Review: Magnetic resonance cholangiopancreatography is accurate for diagnosing biliary diseasePDF
ACP J Club. 2004 Jul-Aug;141:25. doi:10.7326/ACPJC-2004-141-1-025
Clinical Impact Ratings
Romagnuolo J, Bardou M, Rahme E, et al. Magnetic resonance cholangiopancreatography: a meta-analysis of test performance in suspected biliary disease. Ann Intern Med. 2003;139:547-57 . [PubMed ID: 14530225]
What is the accuracy of magnetic resonance cholangiopancreatography (MRCP) for diagnosing the presence of biliary disease (biliary obstruction, stones, and cancer)?
Studies in English or French were identified by searching MEDLINE (January 1987 to March 2003), scanning bibliographies of relevant studies, and contacting experts.

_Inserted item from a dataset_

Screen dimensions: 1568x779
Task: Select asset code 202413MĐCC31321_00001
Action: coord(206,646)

Study selection and assessment
Studies were selected if they provided sufficient information to construct 2 × 2 contingency tables of MRCP results by disease status and if MRCP was compared with a reasonable single or composite gold standard. Acceptable single gold standards were endoscopic retrograde cholangiopancreatography (ERCP); endoscopic ultrasonography (EUS); intraoperative, intravenous, or percutaneous transhepatic cholangiography; and surgical exploration. Acceptable composite gold standards were also allowed. Exclusion criteria included studies of patients with a particular diagnosis who were having MRCP and studies in which only patients with positive results on MRCP had other techniques done to confirm diagnosis. Studies were assessed for quality.

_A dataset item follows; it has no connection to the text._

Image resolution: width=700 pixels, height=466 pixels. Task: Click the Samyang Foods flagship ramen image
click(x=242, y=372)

Sensitivity, specificity, and likelihood ratios of MRCP for diagnosing biliary obstruction, stones, and cancer.
67 studies (4711 patients) met the selection criteria. 61% of studies were blinded, 59% had consecutive enrollment, 92% had some type of gold standard test done in all patients, and 30% used the same gold standard in all patients. Test characteristics of MRCP for diagnosing the presence or level of biliary obstruction, or the presence of stones or cancer are in the Table.
Magnetic resonance cholangiopancreatography is accurate for diagnosing the presence and level of biliary obstruction, and is slightly less accurate for diagnosing bile duct stones and cancer.

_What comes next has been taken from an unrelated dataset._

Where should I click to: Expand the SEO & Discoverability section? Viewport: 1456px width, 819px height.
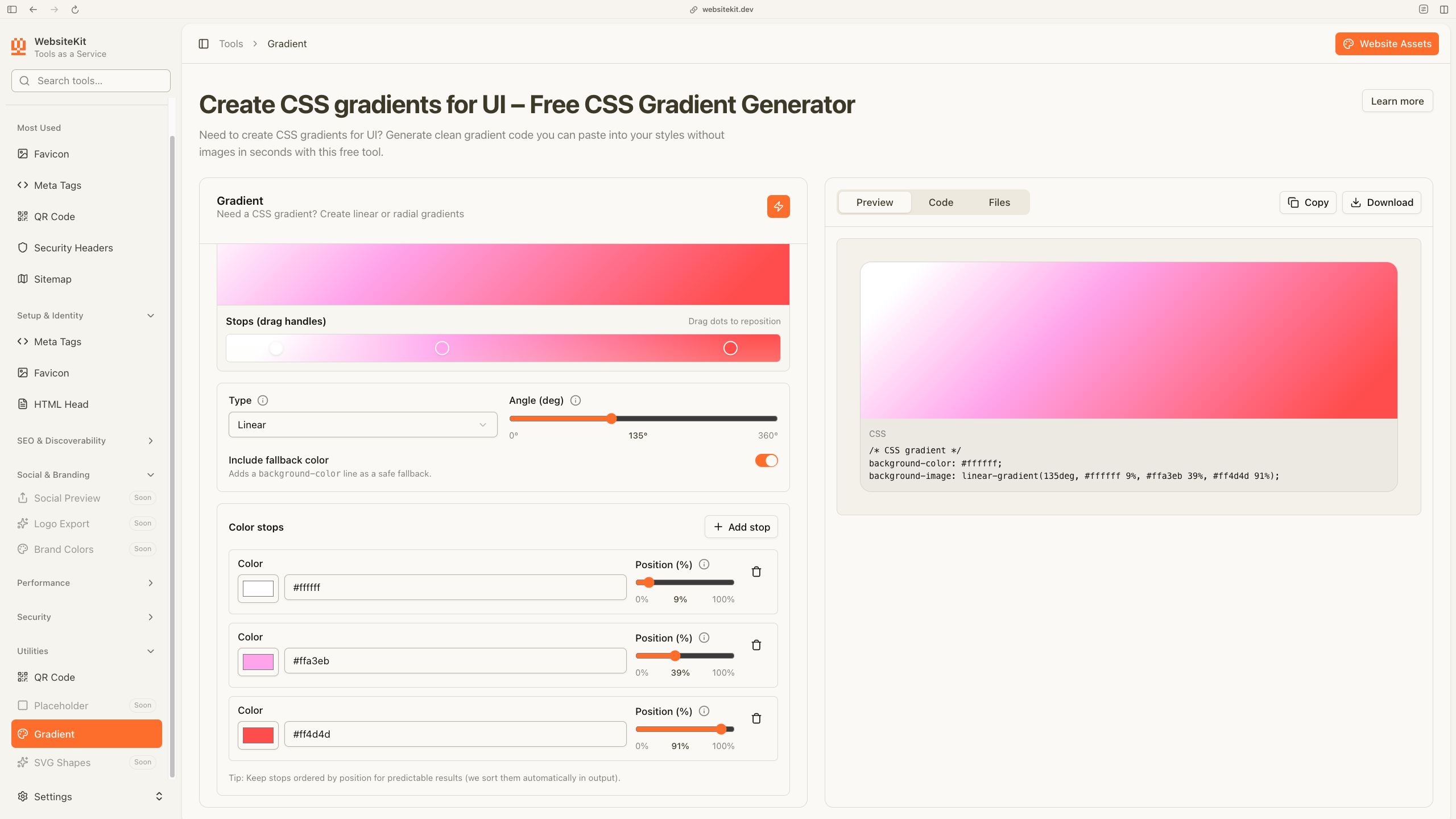point(86,441)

Sources of funding: 5 funding agencies.
For correspondence: Dr. J. Romagnuolo, University of Calgary, Calgary, Alberta, Canada. E-mail email@example.com.
Table. Test characteristics of magnetic resonance cholangiopancreatography for diagnosing biliary disease*
|Imaging endpoints||Number of studies (Number of patients)||Weighted sensitivity||Weighted specificity||+LR||−LR|
|Presence of obstruction||30 (1954)||97%||98%||49||0.03|
|Level of obstruction†||8 (572)||98%||98%||49||0.02|
|Detection of stones||46 (3592)||92%||97%||29||0.08|
|Detection of cancer||22 (1294)||88%||95%||16||0.13|
|Overall (4 endpoints combined)||67 (4711)||95%||97%||32||0.05|
*Diagnostic terms defined in Glossary; −LRs calculated from data in article.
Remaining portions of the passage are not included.